Insertion of a Pulmonary Artery Catheter
Intravenous access is obtained by placement of an introducer into a central vein. The PAC is inserted through the introducer. To promote ease of insertion, the preferred site is the right internal jugular (IJ) vein, but other options include the left IJ vein the subclavian vein or the femoral vein. The PAC comes packaged with a natural preformed curve that facilitates placement of the catheter. Given the curve of the catheter, the right IJ vein provides the easiest and most direct access to the right heart. The second best access point is the left subclavian vein. Femoral vein sites are the most challenging and may require placement via fluoroscopy. Black marks on the catheter, at 10 centimeter (cm) intervals, assist with placement.

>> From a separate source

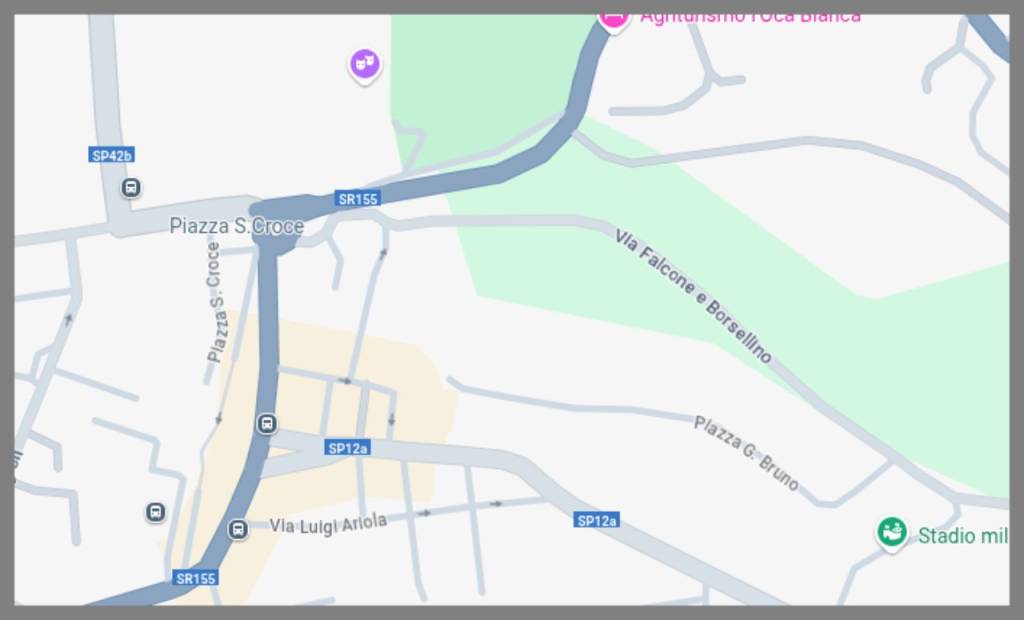Click the purple theater masks marker
Image resolution: width=1024 pixels, height=620 pixels.
[x=364, y=65]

Once the access for the introducer has been obtained, the PAC is inserted under continued sterile conditions. The balloon at the catheter tip must be tested first by using the syringe provided in the packaging. This syringe has a maximum volume of 1.5 mL and is the only syringe that should be used on the catheter to prevent over inflation of the balloon. The balloon is first inflated and then deflated to ensure integrity. The proximal (RA) and distal (PA) ports are then connected to a transducer setup, and the lines are thoroughly flushed with saline. Finally, if an extra port is available, the line is flushed with saline and a screw cap should be placed on the extra port to exclude all air. A sleeve for the PA catheter must be placed prior to insertion. Once the catheter is inserted into the introducer, the tip is advanced to the right atrium (approximately 15 cm) and a right atrial waveform should be visualized on the monitor (Figure 5-6). At this point, the balloon is inflated. The catheter is then carefully advanced to the right ventricle (see Figure 5-7) and then into the pulmonary artery (see Figure 5-8). The catheter is advanced, or “floated,” using the balloon on the catheter tip, until the tip of the catheter wedges into a small pulmonary blood vessel (see Figure 5-9). Once the catheter is in the wedge position, the PAOP pressure should be noted, and then the air in the balloon is released. Once the balloon is deflated, the PAOP waveform should return back to the PA waveform, with corresponding PA digital pressure values (see Figure 5-7) on the monitor. At this time, the black mark at the insertion site of the PAC should be documented (in cm) to note the distance of the catheter from the insertion site into the heart. If any difficulty arises during the process of advancing the catheter, the balloon should be deflated, and the catheter withdrawn back into the RA to re-attempt insertion. During insertion, the bedside nurse assists the physician or the advanced practice provider with the setup and flushing of the catheter. The nurse will also assist in monitoring the catheter waveforms and electrocardiography (ECG) reading during insertion. Portable anteroposterior chest radiography is performed to confirm placement (Figure 5-10). Once the catheter is correctly placed, waveform analysis may begin.